Pour ce qui concerne les mécanismes de déclenchement des vagues scélérates : avec le temps les observations sont de plus en plus nombreuses, aussi bien par les professionnels de mer (navigateurs ou les occupants de plateformes marines) que par les scientifiques qui installent des instruments de mesure en mer ou en laboratoire en tentant de les reproduire). L’accumulation de ces observations permet de tester et de confronter certains mécanismes cités connus, cités plus haut, de les revisiter en quelque sorte sous la lorgnette « vagues scélérates ». Par exemple il a été montré que la confluence de deux champs de vagues, sous l’effet de l’instabilité modulationnelle, pourrait générer une crête de hauteur décuplée, sous certaines conditions de synchronisation des deux trains initiaux. Egalement, Les différences de vitesse entre plusieurs composantes du champ de vagues peuvent créer une accumulation soudaine de crêtes et une amplification brusque. On appelle cela la focalisation.

Pendant longtemps les vagues scélérates ont été le cauchemar des marins, de nos jours y a-t-il des moyens efficaces pour mieux sécuriser les bateaux ou prévenir le danger ?

L’étude des mécanismes de génération des vagues scélérates (VS), les tentatives de reproduction en laboratoire, et leur modélisation numérique,  sont nécessaire mais elle ne sont pas à ce jour suffisante pour développer des systèmes d’observation et de prédiction des vagues scélérates. Ceci parce que leurs échelles spatio-temporelles (ST) sont trop fines (car sporadiques) pour être modélisées avec précision à l’échelle d’un domaine marin. Une approche statistique (analyse de l’occurrence de VS dans un domaine ST) pourrait être plus abordable mais on dégraderait considérablement la précision ST de leur occurrence, précisément parce que les observations des VS sont rares. Tout au plus pourrait-on donner une cartographie des zones de forte occurrence, si celles-ci existent réellement. Mais à quoi servirait une telle cartographie pour un phénomène si sporadique ? Reste leur possible détection. Les altimètres embarqués sur satellites ne permettent pas de détecter uniformément des phénomènes si ponctuels et de si petite échelle ST. Peut-être des radars embarqués sur navires pourraient-ils détecter ces anomalies de hauteur de vagues à condition de développer des logiciels cohérents d’interprétation des signaux rétrodiffusés. Les choses progressent néanmoins et les efforts pour tenter d’anticiper les VS sont réels.

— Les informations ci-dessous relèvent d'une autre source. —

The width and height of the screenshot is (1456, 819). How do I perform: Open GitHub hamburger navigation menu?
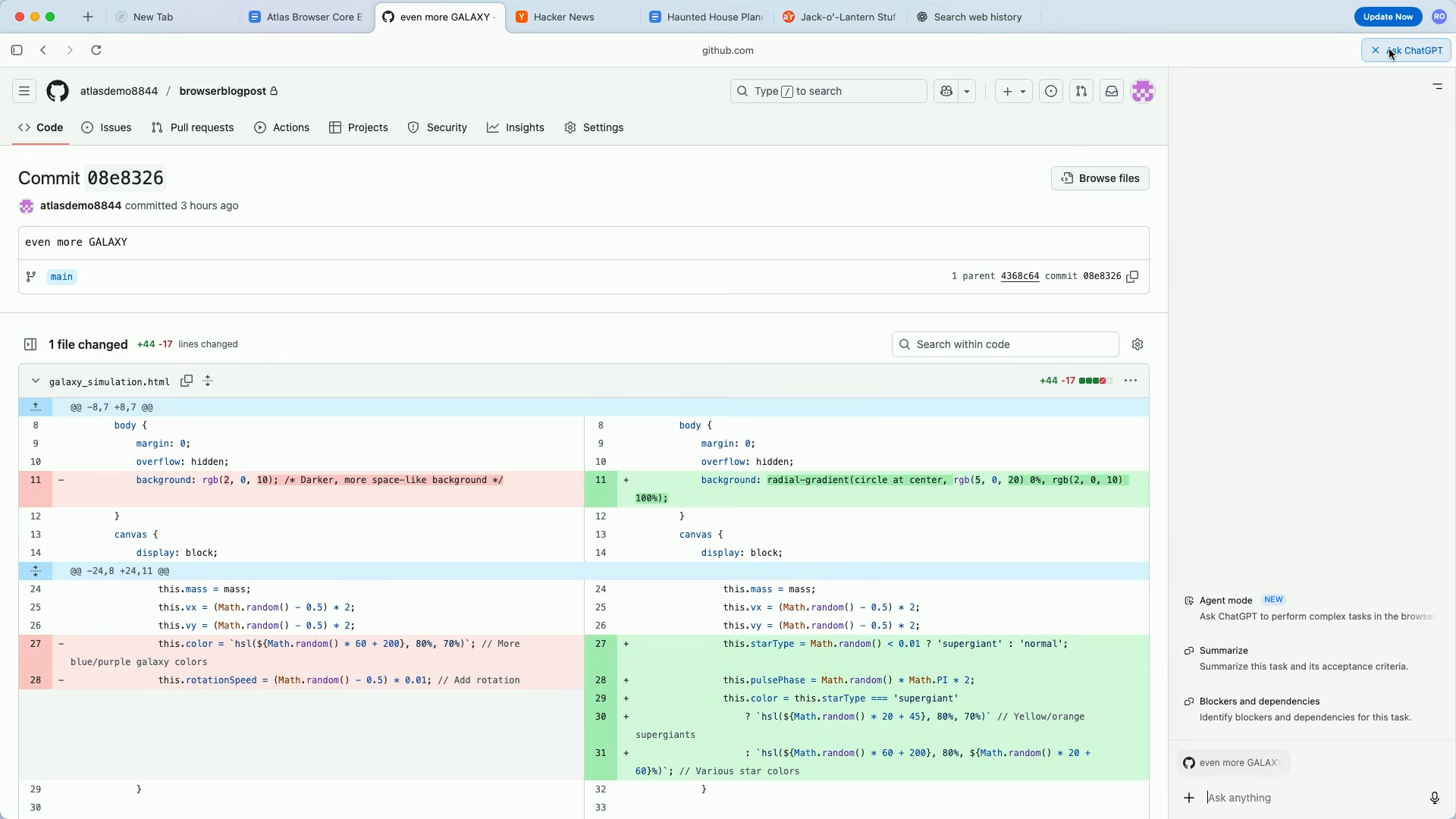point(24,91)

Parce que les VS sont de plus en plus reportées et étudiées, les marins sont de plus en plus conscients de ce risque. Nous savons qu’un navigateur professionnel et expérimenté peut s’adapter spontanément à des champs de houles extrêmes. Cependant, les VS étant sporadiques et soudaines, elles échappent naturellement à toute vigilance. Contrairement à l’aléa tsunami ou les temps d’arrivée peuvent être suffisants pour se préparer à l’imprévu, la seule préparation possible aux VS, pour le moment, est le respect scrupuleux, à tous les instants, des règles de sécurité en mer.